WHAT THIS TASK INVOLVES:
The response should contain every entry, reproduced exactly.

RAW DATA:
BEGIN

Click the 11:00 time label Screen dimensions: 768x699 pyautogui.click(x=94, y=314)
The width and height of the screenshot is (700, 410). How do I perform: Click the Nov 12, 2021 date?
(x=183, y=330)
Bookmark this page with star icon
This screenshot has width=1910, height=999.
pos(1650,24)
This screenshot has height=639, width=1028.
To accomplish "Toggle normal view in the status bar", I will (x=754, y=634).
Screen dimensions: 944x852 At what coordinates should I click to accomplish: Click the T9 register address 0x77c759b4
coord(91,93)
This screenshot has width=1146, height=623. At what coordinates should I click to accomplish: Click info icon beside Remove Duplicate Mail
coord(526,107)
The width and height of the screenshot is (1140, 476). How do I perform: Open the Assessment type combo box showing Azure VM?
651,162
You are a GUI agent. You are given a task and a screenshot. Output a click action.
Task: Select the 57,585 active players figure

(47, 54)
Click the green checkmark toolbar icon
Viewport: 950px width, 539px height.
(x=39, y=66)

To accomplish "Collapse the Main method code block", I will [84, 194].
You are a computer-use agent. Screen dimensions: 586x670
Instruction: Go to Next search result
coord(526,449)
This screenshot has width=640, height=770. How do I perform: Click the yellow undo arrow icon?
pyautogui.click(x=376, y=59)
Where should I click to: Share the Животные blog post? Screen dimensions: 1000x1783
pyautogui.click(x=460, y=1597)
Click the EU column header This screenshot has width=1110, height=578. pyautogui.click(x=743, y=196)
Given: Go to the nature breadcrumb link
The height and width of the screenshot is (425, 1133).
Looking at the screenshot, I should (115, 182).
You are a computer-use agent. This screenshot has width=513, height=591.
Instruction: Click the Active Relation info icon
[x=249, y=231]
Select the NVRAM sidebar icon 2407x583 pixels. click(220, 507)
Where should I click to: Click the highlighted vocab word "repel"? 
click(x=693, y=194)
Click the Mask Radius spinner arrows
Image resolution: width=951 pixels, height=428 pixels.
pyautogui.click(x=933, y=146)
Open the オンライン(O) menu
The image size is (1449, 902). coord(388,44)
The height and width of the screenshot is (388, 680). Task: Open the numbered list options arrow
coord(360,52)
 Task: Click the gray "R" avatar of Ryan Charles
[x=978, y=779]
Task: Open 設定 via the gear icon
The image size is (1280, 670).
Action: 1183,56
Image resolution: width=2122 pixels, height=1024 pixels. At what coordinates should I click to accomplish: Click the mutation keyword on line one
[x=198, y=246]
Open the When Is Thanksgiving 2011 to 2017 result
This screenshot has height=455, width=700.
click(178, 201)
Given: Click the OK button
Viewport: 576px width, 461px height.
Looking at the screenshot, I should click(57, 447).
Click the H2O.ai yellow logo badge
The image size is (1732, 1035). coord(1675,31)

END

RESPONSE TO THE TASK:
Click the 11:00 time label Screen dimensions: 768x699 pyautogui.click(x=94, y=314)
The width and height of the screenshot is (700, 410). How do I perform: Click the Nov 12, 2021 date?
(x=183, y=330)
Bookmark this page with star icon
This screenshot has width=1910, height=999.
pos(1650,24)
This screenshot has height=639, width=1028.
To accomplish "Toggle normal view in the status bar", I will (x=754, y=634).
Screen dimensions: 944x852 At what coordinates should I click to accomplish: Click the T9 register address 0x77c759b4
coord(91,93)
This screenshot has width=1146, height=623. At what coordinates should I click to accomplish: Click info icon beside Remove Duplicate Mail
coord(526,107)
The width and height of the screenshot is (1140, 476). How do I perform: Open the Assessment type combo box showing Azure VM?
651,162
You are a GUI agent. You are given a task and a screenshot. Output a click action.
Task: Select the 57,585 active players figure

(47, 54)
Click the green checkmark toolbar icon
Viewport: 950px width, 539px height.
(x=39, y=66)

To accomplish "Collapse the Main method code block", I will [84, 194].
You are a computer-use agent. Screen dimensions: 586x670
Instruction: Go to Next search result
coord(526,449)
This screenshot has width=640, height=770. How do I perform: Click the yellow undo arrow icon?
pyautogui.click(x=376, y=59)
Where should I click to: Share the Животные blog post? Screen dimensions: 1000x1783
pyautogui.click(x=460, y=1597)
Click the EU column header This screenshot has width=1110, height=578. pyautogui.click(x=743, y=196)
Given: Go to the nature breadcrumb link
The height and width of the screenshot is (425, 1133).
Looking at the screenshot, I should (115, 182).
You are a computer-use agent. This screenshot has width=513, height=591.
Instruction: Click the Active Relation info icon
[x=249, y=231]
Select the NVRAM sidebar icon 2407x583 pixels. click(220, 507)
Where should I click to: Click the highlighted vocab word "repel"? 
click(x=693, y=194)
Click the Mask Radius spinner arrows
Image resolution: width=951 pixels, height=428 pixels.
pyautogui.click(x=933, y=146)
Open the オンライン(O) menu
The image size is (1449, 902). coord(388,44)
The height and width of the screenshot is (388, 680). Task: Open the numbered list options arrow
coord(360,52)
 Task: Click the gray "R" avatar of Ryan Charles
[x=978, y=779]
Task: Open 設定 via the gear icon
The image size is (1280, 670).
Action: 1183,56
Image resolution: width=2122 pixels, height=1024 pixels. At what coordinates should I click to accomplish: Click the mutation keyword on line one
[x=198, y=246]
Open the When Is Thanksgiving 2011 to 2017 result
This screenshot has height=455, width=700.
click(178, 201)
Given: Click the OK button
Viewport: 576px width, 461px height.
Looking at the screenshot, I should click(57, 447).
Click the H2O.ai yellow logo badge
The image size is (1732, 1035). coord(1675,31)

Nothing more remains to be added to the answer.